Гезий ожидал кого-то другого.
Бонос догадывался, кто это мог быть. «Будет интересно, – подумал он, – когда все актеры этой утренней пантомимы соберутся вместе». Адраст явно прибыл по собственному почину. В отсутствие двух самых сильных – и опасных – стратигов, находящихся со своими войсками на расстоянии более двух недель быстрого марша от Сарантия, перед начальником канцелярии открывался прямой и законный доступ к Золотому Трону, если он будет действовать решительно. Его происхождение в числе других «фамилий» было безупречным, никто не мог сравняться с ним по опыту и положению, и он имел обычное количество друзей. И врагов.
Гезий, разумеется, не мог даже помышлять о троне императора для себя самого, но канцлер мог посадить, или попытаться посадить на трон того человека, который обеспечил бы ему дальнейшее пребывание в самом центре власти в Империи. Он был бы далеко не первым евнухом, который организовал передачу власти в нужные руки.
Бонос, слушая череду изворотливых речей своих коллег – вариации на тему горестной утраты и важности предстоящего решения, – подал знак рабу принести ему чашу охлажденного вина. «Интересно, – подумал он, – кто согласится заключить с ним пари».
Очаровательный белокурый мальчик – из Карша на далеком севере, судя по его коже, – принес вино. Бонос улыбнулся ему и лениво смотрел вслед, пока юноша шел назад к ближней стене. Он еще раз перебрал в памяти свои отношения с семейством Далейнов. Никаких конфликтов, насколько он знал. Несколько лет назад он вместе с ними вложил деньги в морскую экспедицию за пряностями в Афганистан, которая принесла прибыль. Это было еще до его назначения в Сенат. Жена сказала ему, что здоровается с супругой Флавия Далейна, когда встречается с ней в банях, которые они обе предпочитают, и что та всегда отвечает ей вежливо и называет по имени. Это хорошо.
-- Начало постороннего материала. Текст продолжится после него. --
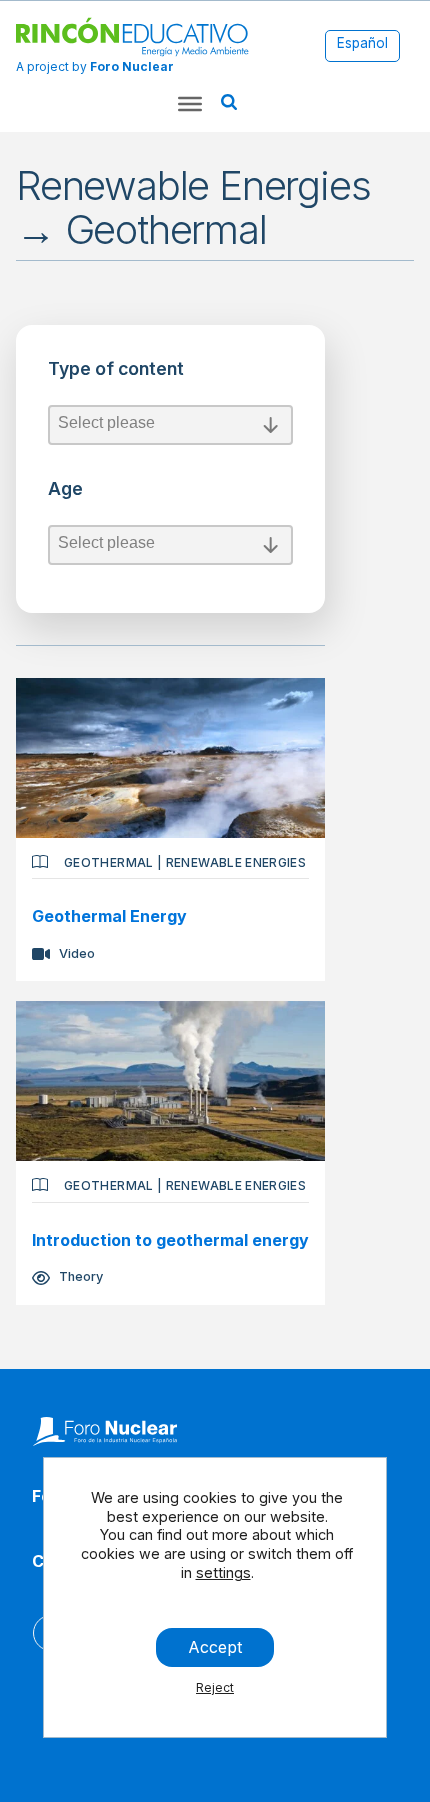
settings (223, 1572)
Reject (215, 1687)
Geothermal (109, 862)
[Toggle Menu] (190, 104)
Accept (215, 1647)
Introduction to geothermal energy (170, 1240)
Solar (64, 619)
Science (57, 678)
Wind (63, 641)
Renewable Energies (236, 862)
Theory (81, 1276)
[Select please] (170, 425)
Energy (53, 353)
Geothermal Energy (109, 916)
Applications (70, 332)
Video (77, 953)
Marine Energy (69, 590)
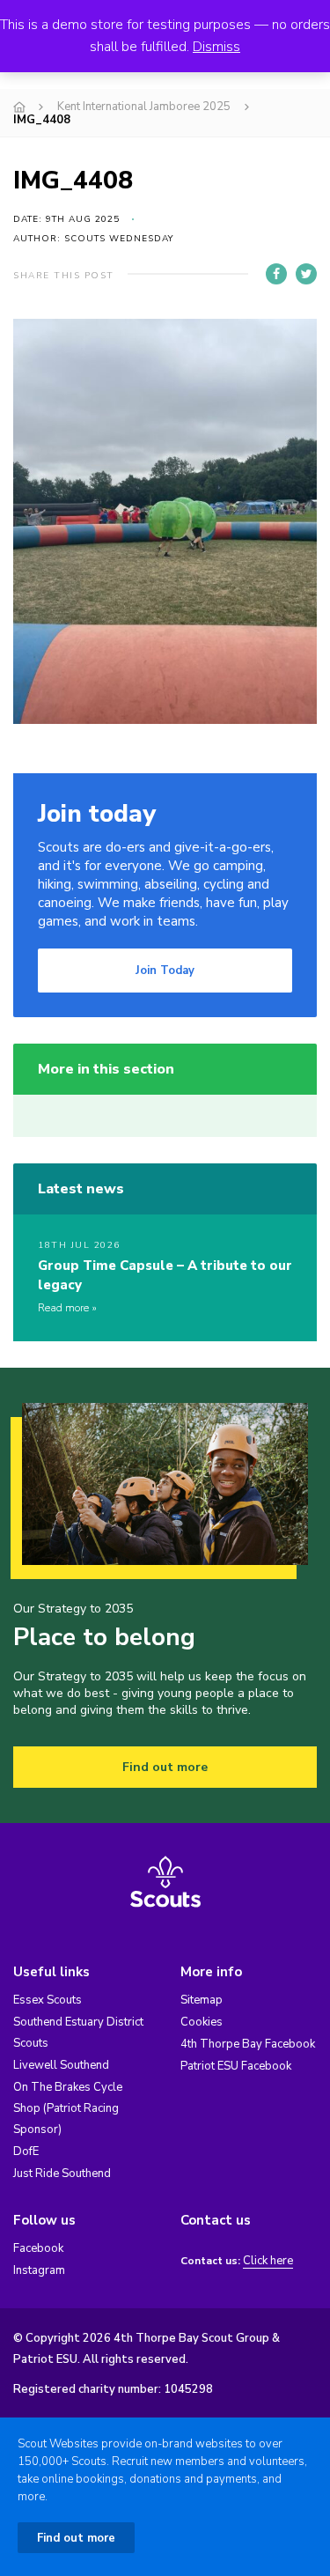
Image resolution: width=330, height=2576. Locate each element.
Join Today (165, 970)
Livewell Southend (61, 2065)
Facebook (38, 2248)
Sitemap (201, 2000)
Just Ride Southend (62, 2173)
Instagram (39, 2270)
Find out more (165, 1767)
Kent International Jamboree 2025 (144, 106)
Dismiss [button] (216, 46)
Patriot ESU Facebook (235, 2066)
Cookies (201, 2022)
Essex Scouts (47, 2000)
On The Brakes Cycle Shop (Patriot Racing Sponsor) (67, 2108)
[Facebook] (276, 273)
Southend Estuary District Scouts (78, 2032)
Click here (268, 2261)
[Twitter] (306, 273)
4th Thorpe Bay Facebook (247, 2044)
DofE (26, 2151)
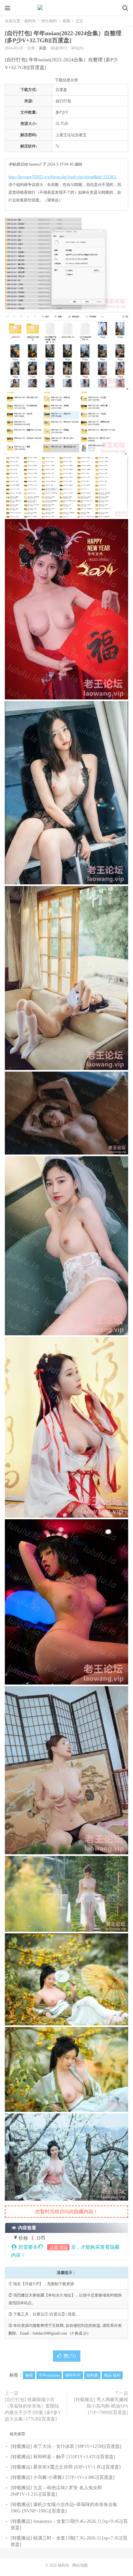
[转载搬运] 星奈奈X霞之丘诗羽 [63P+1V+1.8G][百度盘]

Бонос считал, что Гезий сегодня победит. Что его кандидат из патрициев станет императором, а сам евнух сохранит должность канцлера. Объединенные силы канцлера и самого богатого семейства в Городе вполне могли потягаться с честолюбием Адраста, какими бы шелковыми ни были его манеры, и какую бы сложную шпионскую сеть ни сплел начальник канцелярии. Бонос готов был рискнуть приличной суммой денег, если бы нашелся человек, который согласится побиться с ним об заклад.
Позже, посреди хаоса, он испытал чувство облегчения по поводу того, что это пари так и не состоялось. Бонос пил маленькими глотками вино и наблюдал. Он заметил, как Гезий едва заметным движением длинных пальцев попросил у Орадия слова. Он увидел, как распорядитель Сената тут же закивал головой, словно уличная марионетка, в знак согласия. «Его купили», – решил он. У Адраста здесь должны быть свои сторонники. И он, несомненно, скоро тоже произнесет речь. Это будет интересно. Кто сильнее нажмет на этот беспомощный Сенат? Никто пока не пытался подкупить Боноса. Интересно, польщенным или оскорбленным он должен себя чувствовать?
Когда очередной заученный панегирик покойному, трижды возвышенному, великолепному, непревзойденному императору завершился банальной концовкой, Орадий сделал канцлеру почтительный приглашающий жест рукой. Гезий грациозно поклонился и двинулся к белому мраморному кругу в центре мозаичного узорчатого пола.
Однако не успел канцлер начать, как снова раздался стук в дверь. Бонос в ожидании повернулся. «Время выбрано чрезвычайно удачно, – с восхищением отметил он. – Поистине безошибочно. Интересно, как Гезию это удалось».
Но в зал вошел не Флавий Далейн.
Вместо него вбежал возбужденный чиновник из городской префектуры и сообщил Сенату о применении в Городе сарантийского огня и о гибели аристократа.
Вскоре после этого, пока побледневший, на глазах постаревший канцлер сидел на скамье в окружении сенаторов и рабов, предлагающих ему помощь, а начальник канцелярии либо пребывал в ошеломленном изумлении, либо проявил блестящие актерские способности, августейший Сенат Империи во второй раз за этот день услышал за сильно пострадавшими дверьми шум толпы.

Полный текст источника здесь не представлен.